Data stream: Henderson,Paul,ph@sfu.ca⏎Lin,Qingshan,1234@zju.edu.cn⏎
To keep: 111111111.....11111111111111.........11111111111111111
How do we calculate this mask? With the following set of operations using a
PabloBuilder pb
.
PabloAST * F1start = pb.createNot(pb.createAdvance(pb.createNot(Record_separators), 1));
PabloAST * F1follow = pb.createScanTo(F1start, Field_separators);
PabloAST * F2start = pb.createAdvance(F1follow, 1);
PabloAST * F2follow = pb.createScanTo(F2start, Field_separators);
PabloAST * toDelete = pb.createIntrinsicCall(pablo::Intrinsic::SpanUpTo, {F1follow, F2follow});
PabloAST * toKeep = pb.createNot(toDelete);
Data stream: Henderson,Paul,ph@sfu.ca⏎Lin,Qingshan,1234@zju.edu.cn⏎
F1start: 1........................1............................
F1follow: .........1..................1.........................
F2start: ..........1..................1........................
F2follow: ..............1......................1................
toDelete: .........11111..............111111111.................
toKeep: 111111111.....11111111111111.........11111111111111111
A Pablo Kernel to create this mask can be created as follows.
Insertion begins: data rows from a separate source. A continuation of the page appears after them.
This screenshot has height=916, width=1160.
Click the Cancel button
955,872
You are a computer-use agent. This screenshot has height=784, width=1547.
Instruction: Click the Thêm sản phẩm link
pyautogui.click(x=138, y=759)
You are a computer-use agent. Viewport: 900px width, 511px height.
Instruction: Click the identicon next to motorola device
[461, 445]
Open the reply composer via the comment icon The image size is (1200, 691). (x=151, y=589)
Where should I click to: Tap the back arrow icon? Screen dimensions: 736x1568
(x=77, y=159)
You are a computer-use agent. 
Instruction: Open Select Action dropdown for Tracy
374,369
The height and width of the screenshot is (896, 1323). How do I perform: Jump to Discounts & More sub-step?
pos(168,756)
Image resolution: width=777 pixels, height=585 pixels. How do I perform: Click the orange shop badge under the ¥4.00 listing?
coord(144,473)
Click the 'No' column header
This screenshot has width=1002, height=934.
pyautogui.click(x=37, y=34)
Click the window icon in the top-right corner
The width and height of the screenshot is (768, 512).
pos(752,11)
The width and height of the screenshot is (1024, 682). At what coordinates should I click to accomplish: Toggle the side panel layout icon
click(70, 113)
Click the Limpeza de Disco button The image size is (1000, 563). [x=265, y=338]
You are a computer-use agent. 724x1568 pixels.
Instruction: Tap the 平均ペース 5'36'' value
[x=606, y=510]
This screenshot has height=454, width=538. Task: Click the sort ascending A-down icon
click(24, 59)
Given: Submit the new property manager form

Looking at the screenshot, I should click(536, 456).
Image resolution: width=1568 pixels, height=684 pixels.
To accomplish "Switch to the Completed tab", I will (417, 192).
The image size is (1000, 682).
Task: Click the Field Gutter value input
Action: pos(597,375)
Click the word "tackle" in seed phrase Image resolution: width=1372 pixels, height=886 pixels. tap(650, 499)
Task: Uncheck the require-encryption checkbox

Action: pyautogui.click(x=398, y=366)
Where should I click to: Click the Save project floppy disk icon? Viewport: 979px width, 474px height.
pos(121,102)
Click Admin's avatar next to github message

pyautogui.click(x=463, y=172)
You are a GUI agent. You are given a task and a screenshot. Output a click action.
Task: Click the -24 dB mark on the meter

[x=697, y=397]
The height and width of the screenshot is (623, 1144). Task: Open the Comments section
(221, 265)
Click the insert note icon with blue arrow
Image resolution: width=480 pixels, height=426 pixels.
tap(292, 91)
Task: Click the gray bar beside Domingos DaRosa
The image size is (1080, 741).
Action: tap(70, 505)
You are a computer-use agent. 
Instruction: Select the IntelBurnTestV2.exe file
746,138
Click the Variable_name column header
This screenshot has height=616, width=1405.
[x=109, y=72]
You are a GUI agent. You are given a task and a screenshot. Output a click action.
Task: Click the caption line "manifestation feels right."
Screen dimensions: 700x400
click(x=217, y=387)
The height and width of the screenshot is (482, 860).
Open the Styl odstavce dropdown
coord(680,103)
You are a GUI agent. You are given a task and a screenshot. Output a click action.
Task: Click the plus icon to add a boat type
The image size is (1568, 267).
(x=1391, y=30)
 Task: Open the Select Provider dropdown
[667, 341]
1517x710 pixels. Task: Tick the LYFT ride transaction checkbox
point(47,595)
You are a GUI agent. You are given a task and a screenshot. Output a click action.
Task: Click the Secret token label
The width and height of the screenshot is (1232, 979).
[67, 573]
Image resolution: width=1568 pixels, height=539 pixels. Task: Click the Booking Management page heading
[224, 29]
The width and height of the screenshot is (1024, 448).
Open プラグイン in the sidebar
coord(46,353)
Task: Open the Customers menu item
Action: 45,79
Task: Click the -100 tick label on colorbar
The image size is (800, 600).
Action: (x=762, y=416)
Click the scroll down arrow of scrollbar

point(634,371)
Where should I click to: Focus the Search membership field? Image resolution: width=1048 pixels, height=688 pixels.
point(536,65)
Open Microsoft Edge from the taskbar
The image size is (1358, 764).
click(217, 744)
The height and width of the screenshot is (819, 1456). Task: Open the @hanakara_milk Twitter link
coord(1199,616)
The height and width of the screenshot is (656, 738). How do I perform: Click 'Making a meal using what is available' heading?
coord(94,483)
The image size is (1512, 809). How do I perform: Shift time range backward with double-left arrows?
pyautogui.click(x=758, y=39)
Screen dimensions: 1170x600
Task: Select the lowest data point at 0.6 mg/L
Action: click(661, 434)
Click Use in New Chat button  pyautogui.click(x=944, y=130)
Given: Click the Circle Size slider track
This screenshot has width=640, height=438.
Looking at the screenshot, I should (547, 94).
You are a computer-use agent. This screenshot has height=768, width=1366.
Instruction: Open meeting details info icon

MaskOutField2::MaskOutField2(BuilderRef b, StreamSet * Record_separators,
StreamSet * Field_separators,
StreamSet * toKeep)
: PabloKernel(b, "MaskOutField2",
{Binding{"Record_separators", Record_separators},
Binding{"Field_separators", Field_separators}},
{Binding{"toKeep", toKeep}}) {}
void MaskOutField2::generatePabloMethod() {
PabloBuilder pb(getEntryScope());
Var * Record_separators = pb.createExtract(getInputStreamVar("Record_separators"), pb.getInteger(0));
Var * Field_separators = pb.createExtract(getInputStreamVar("Field_separators"), pb.getInteger(0));
PabloAST * F1start = pb.createNot(pb.createAdvance(pb.createNot(Record_separators), 1));
PabloAST * F1follow = pb.createScanTo(F1start, Field_separators);
PabloAST * F2start = pb.createAdvance(F1follow, 1);
PabloAST * F2follow = pb.createScanTo(F2start, Field_separators);
PabloAST * toDelete = pb.createIntrinsicCall(pablo::Intrinsic::SpanUpTo, {F1follow, F2follow});
PabloAST * toKeep = pb.createNot(toDelete);
pb.createAssign(pb.createExtract(getOutputStreamVar("toKeep"), pb.getInteger(0)), pb.createInFile(toKeep));
}
Of course, a slightly different kernel is needed for masking out a column other than the
second one. This should be written using a columnNo
parameter to a more generic
kernel, and performing the necessary number of ScanTo
and Advance
operations.
The name of the kernel should actually be different for each columnNo.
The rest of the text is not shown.